5 insights about direct primary care--and one big question

Although news stories appear almost daily about physicians making the switch to direct or concierge care practice, most of these nontraditional practices are young and small, without a lot of data to back up their anecdotal benefits.

Recent research from the Robert Graham Center offers clearer insights into this emerging model. Highlights from the report, published in the Journal of the American Board of Family Medicine, include the following:

  • Nearly all (93 percent) respondents that met researchers' definition of direct primary care (DPC) worked in practices with four or fewer clinicians, suggesting that the nimbleness of small practice makes the DPC model easier to adopt, according to study authors Philip Eskew, D.O., a Robert Graham Center visiting scholar, and Kathleen Klink, M.D., former medical director at the Robert Graham Center.
  • Of the 116 practices that provided adequate cost information, the average monthly cost to the patient was $93.26; the median cost was $75, with a range of $26.67 to $562.50 per month. Practices that identified themselves as "concierge" charged more than those referring to themselves as "direct primary care."
  • Although widespread data on DPC costs and outcomes does not yet exist, the researchers cited unpublished internal studies completed by two DPC companies, Qliance and Access Healthcare. According to its own research, Access Healthcare reported its patients spent 85 percent less out-of-pocket for their total cost of care when compared to the same level and amount of care in traditional settings.
  • The majority of the 141 DPC practices studied (84 percent) relied only on the monthly fee without any third-party fee-for-service payments, while 65 percent opted out of Medicare.
  • Although researchers expected to see higher patient fees among "split" or "hybrid" practices that still accepted some insurance than in lower-overhead "pure" DPC practices, their research revealed no significant difference in periodic fees between the two groups.

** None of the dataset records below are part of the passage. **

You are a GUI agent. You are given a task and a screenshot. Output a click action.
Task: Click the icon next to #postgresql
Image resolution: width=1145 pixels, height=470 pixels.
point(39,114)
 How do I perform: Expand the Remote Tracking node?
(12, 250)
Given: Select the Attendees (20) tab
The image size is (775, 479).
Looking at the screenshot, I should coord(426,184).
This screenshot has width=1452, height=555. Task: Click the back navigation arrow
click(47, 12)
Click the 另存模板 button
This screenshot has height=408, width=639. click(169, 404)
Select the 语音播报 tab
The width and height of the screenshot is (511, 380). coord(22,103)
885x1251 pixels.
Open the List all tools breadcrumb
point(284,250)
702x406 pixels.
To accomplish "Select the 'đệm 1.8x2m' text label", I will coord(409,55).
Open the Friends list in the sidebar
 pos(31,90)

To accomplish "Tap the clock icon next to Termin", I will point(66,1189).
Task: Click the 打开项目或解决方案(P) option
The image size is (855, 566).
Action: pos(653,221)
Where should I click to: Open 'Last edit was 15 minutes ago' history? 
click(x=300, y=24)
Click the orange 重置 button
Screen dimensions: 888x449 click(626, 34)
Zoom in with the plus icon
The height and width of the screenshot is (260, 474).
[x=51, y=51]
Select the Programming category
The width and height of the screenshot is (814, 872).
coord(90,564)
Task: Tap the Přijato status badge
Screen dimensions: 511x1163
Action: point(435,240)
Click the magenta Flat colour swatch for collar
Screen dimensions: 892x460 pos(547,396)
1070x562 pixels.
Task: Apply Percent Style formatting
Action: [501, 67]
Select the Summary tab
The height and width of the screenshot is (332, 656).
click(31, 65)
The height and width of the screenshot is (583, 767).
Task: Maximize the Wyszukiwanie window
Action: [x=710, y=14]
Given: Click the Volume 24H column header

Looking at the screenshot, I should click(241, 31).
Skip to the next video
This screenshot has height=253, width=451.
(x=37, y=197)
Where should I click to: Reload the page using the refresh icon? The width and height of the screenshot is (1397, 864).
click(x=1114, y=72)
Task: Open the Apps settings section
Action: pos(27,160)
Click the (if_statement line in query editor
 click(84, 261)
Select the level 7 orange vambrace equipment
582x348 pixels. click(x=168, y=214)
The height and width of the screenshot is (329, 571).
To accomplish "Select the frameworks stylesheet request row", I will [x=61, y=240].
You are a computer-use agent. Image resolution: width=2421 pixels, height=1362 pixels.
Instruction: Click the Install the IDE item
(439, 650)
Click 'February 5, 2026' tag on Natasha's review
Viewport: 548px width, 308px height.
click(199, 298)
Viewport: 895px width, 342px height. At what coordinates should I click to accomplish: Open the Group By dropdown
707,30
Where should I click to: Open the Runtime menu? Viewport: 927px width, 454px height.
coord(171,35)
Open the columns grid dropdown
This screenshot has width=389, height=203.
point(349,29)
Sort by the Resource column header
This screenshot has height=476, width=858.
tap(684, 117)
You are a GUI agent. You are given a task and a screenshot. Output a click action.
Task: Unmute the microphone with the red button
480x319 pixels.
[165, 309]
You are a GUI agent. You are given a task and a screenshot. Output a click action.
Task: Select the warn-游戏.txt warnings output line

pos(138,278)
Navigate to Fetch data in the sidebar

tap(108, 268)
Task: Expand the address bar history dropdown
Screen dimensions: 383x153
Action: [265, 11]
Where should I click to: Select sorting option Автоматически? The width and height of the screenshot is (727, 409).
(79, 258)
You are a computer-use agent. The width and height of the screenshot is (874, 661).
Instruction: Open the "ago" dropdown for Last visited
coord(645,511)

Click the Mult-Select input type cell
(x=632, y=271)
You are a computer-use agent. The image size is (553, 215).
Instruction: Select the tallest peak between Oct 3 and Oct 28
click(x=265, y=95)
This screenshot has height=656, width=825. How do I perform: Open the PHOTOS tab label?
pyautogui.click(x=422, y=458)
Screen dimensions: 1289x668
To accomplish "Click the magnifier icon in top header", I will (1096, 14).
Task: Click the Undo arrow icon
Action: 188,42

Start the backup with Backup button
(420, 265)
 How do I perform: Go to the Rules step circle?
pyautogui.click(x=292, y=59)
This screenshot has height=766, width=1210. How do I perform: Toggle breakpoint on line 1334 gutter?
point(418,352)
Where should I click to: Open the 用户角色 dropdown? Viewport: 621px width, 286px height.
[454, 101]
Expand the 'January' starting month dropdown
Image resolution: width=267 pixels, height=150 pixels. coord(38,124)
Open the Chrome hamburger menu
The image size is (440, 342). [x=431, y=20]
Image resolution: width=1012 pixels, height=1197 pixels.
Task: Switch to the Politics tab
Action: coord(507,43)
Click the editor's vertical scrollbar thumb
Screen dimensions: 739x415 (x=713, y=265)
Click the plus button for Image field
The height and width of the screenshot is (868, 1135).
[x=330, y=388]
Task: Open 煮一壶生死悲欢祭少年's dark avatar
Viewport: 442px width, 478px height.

Nonetheless, the central question that has yet to be answered is whether DPC improves care.

"The logical inference is one that primary care advocates have insisted is true in every health system--as utilization of low-cost comprehensive primary care increases, the need for high-cost emergency and specialty services declines," Eskew and Klink wrote. "Proponents of DPC practices refer to these benefits regularly, but if the model is to be more widely adopted, more data is needed about DPC practices to document potential improvement."